To box or not to box, that is the question

Rate This
  • Comments 59

Suppose you have an immutable value type that is also disposable. Perhaps it represents some sort of handle.

struct MyHandle : IDisposable
{
    public MyHandle(int handle) : this() { this.Handle = handle; }
    public int Handle { get; private set; }
    public void Dispose()
    {
        Somehow.Close(this.Handle);
    }
}

You might think hey, you know, I'll decrease my probability of closing the same handle twice by making the struct mutate itself on disposal!

public void Dispose()
{
    if (this.Handle != 0)
      Somehow.Close(this.Handle);
    this.Handle = 0;
}

This should already be raising red flags in your mind. We're mutating a value type, which we know is dangerous because value types are copied by value; you're mutating a variable, and different variables can hold copies of the same value. Mutating one variable does not mutate the others, any more than changing one variable that contains 12 changes every variable in the program that also contains 12. But let's go with it for now.

What does this do?

var m1 = new MyHandle(123);
try
{
  // do something
}
finally
{
    m1.Dispose();
}
// Sanity check
Debug.Assert(m1.Handle == 0);

Everything work out there?

Yep, we're good. m1 begins its life with Handle set to 123, and after the dispose it is set to zero.

How about this?

var m2 = new MyHandle(123);
try
{
  // do something
}
finally
{
    ((IDisposable)m2).Dispose();
}
// Sanity check
Debug.Assert(m2.Handle == 0);

Does that do the same thing? Surely casting an object to an interface it implements does nothing untoward, right?

.

.

.

.

.

.

.

.

Wrong. This boxes m2. Boxing makes a copy, and it is the copy which is disposed, and therefore the copy which is mutated. m2.Handle stays set to 123.

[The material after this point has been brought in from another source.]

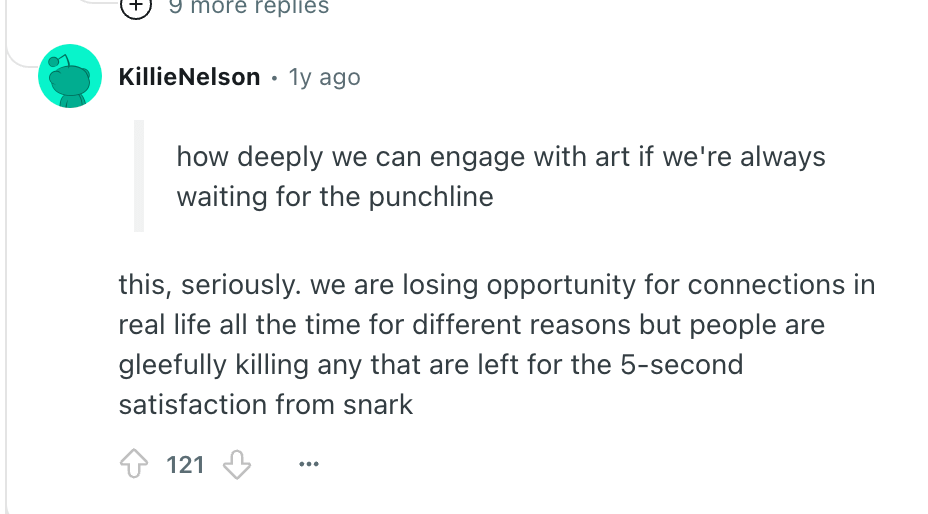Open the "9 more replies" link
Image resolution: width=928 pixels, height=514 pixels.
248,7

So what does this do, and why?

var m3 = new MyHandle(123);
using(m3)
{
  // Do something
}
// Sanity check
Debug.Assert(m3.Handle == 0);

.

.

.

.

.

.

.

.

.

.

 

Based on the previous example you probably think that this boxes m3, mutates the box, and therefore the assertion fires, right?

Right?

Is that what you thought?

You'd be perfectly justified in thinking that there is a boxing performed in the finally because that's what the spec says. The spec says that the "using" statement's expansion when the expression is a non-nullable value type is

finally
{
  ((IDisposable)resource).Dispose();
}

However, I'm here today to tell you that the disposed resource is in fact not boxed in our implementation of C#. The compiler has an optimization: if it detects that the Dispose method is exposed directly on the value type then it effectively generates a call to

finally
{
  resource.Dispose();
}

without the cast, and therefore without boxing.

Now that you know that, would you like to change your answer? Does the assertion fire? Why or why not?

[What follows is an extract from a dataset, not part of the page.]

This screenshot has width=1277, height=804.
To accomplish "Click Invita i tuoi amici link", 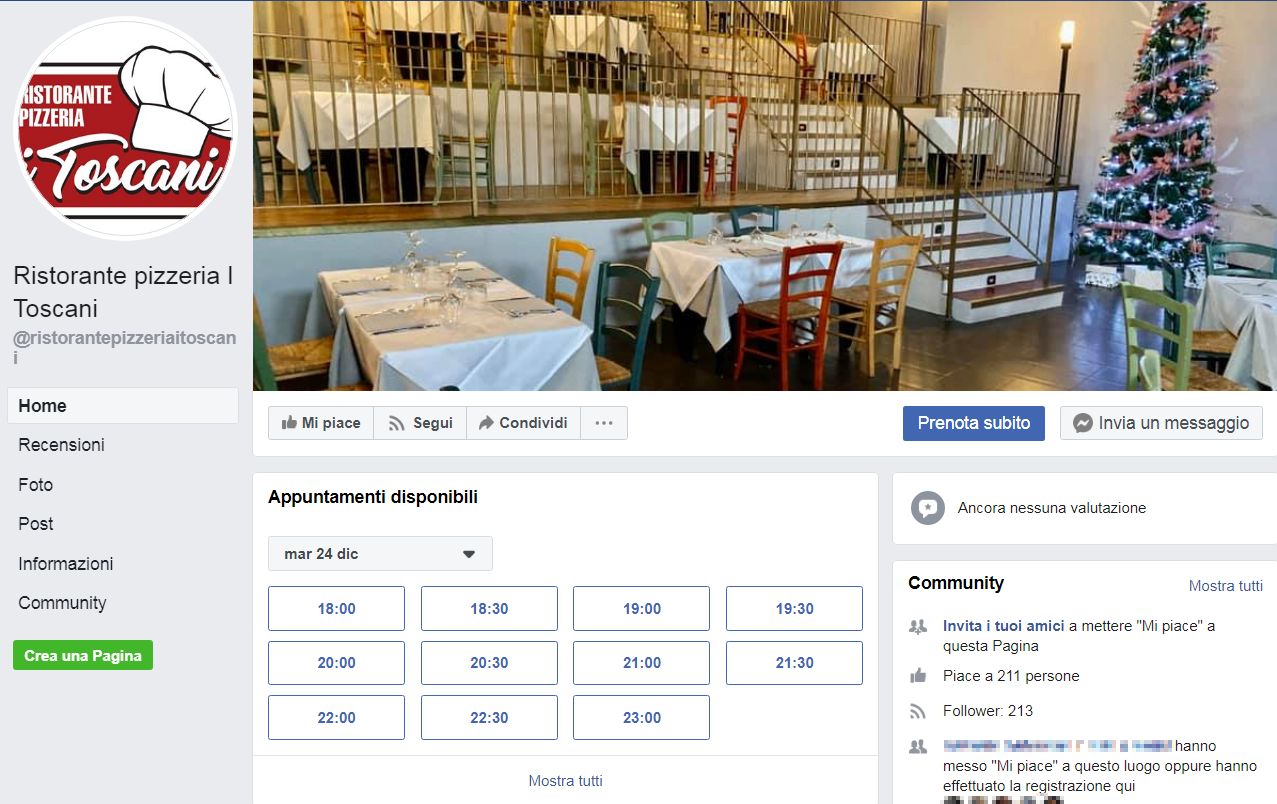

Give it some careful thought.

.

.

.

.

.

.

.

.

.

.

The assertion still fires, even though there is no boxing. The relevant line of the spec is not the one that says that there's a boxing cast; that's a red herring. The relevant bit of the spec is:

A using statement of the form "using (ResourceType resource = expression) statement" corresponds to one of three possible expansions. [...] A using statement of the form "using (expression) statement" has the same three possible expansions, but in this case ResourceType is implicitly the compile-time type of the expression, and the resource variable is inaccessible in, and invisible to, the embedded statement.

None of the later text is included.